Robert Randolph and The Family Band - Lickety Split

Robert Randolph - Lickety Split Album Cover

Fostered in the "sacred steel" community of the Pentacostal House of God Church, Robert Randolph began making sacred music as a teenager, learning to play the pedal steel guitar by observing how the gritty instrument was used in church services. "Growing up as a kid in the church, you always wanted to be the pedal-steel guy," he told NPR. "Because you were, you know, the main rock star." Later, when he began incorporating aspects of secular music, namely funk and soul, into his gospel act, his mastery of the relatively obscure instrument proved a lucrative gimmick, serving to augment his already notable talent by taking the pedal steel out of its conventional country music ouvre. In the early 2000s, Randolph fashioned a Family Band by commandeering cousins Marcus Randolph and Danyel Morgan (drums and bass, respectively) and sister Lenesha Randolph (vocals), along with guitarist/keyboardist Brett Haas, and with them he rode the gospel-blues wave straight onto Rolling Stone's list of the 100 Greatest Guitarists:

Randolph's family band is one of the most intense live acts in all of jamdom. His thirteen-string instrument has a chillingly clear tone, and his solos are dotted with howling melodies and perpetually cresting, lightning-fast explorations.

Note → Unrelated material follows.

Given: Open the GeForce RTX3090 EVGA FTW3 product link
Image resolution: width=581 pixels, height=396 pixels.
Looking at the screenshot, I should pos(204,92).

As a jam band hero and enthusiastic showman, Randolph is already known for the echoing gulf between great live shows and disappointingly sub-par albums. Maybe it's that the unspoken philosophical demands of albums, the pressure to produce a cohesive and timeless artistic statement that transcends the uninhibited revelry of a live show, remain unmet. Maybe it's the fact that gnarled shredding and non-stop canned interjections ("Turn it up!," "That's it!," "Cmon!," "Get ready!") lose their magic transitioning from stage to studio. Maybe it's that on second listen, you realize that the stories of "Blacky Joe" and "Welcome Home" don't develop at all (who is Blacky Joe and what did he even do? Yeah I didn't catch that either) and/or amount to characterless empty clichés. That on the whole, Lickety Split feels embarrassingly insincere and fails to prove that the gospel artist's chosen anachronistic idioms are alive and well.

Take for instance the track "Born Again," which sets up a neat euphonic groove and carries energetic praise-the-lord lyrics, yet outside of being a solid, funky gospel song, it's entirely forgettable. Mix some family-friendly hip hop breaks into a blandly dreamy Calypso shuffle and you've got "New Orleans," which has the aesthetic appeal of commercial art, like those mass-produced paintings of the beach or a pretty sunflower you might find at your local dentist, and in that same sad, non-ironic way. The most noteworthy aspects of Lickety Split are Rudolph's egotistic jam sessions with Carlos Santana, but without being part of a meaningful musical package, who cares about virtuosity?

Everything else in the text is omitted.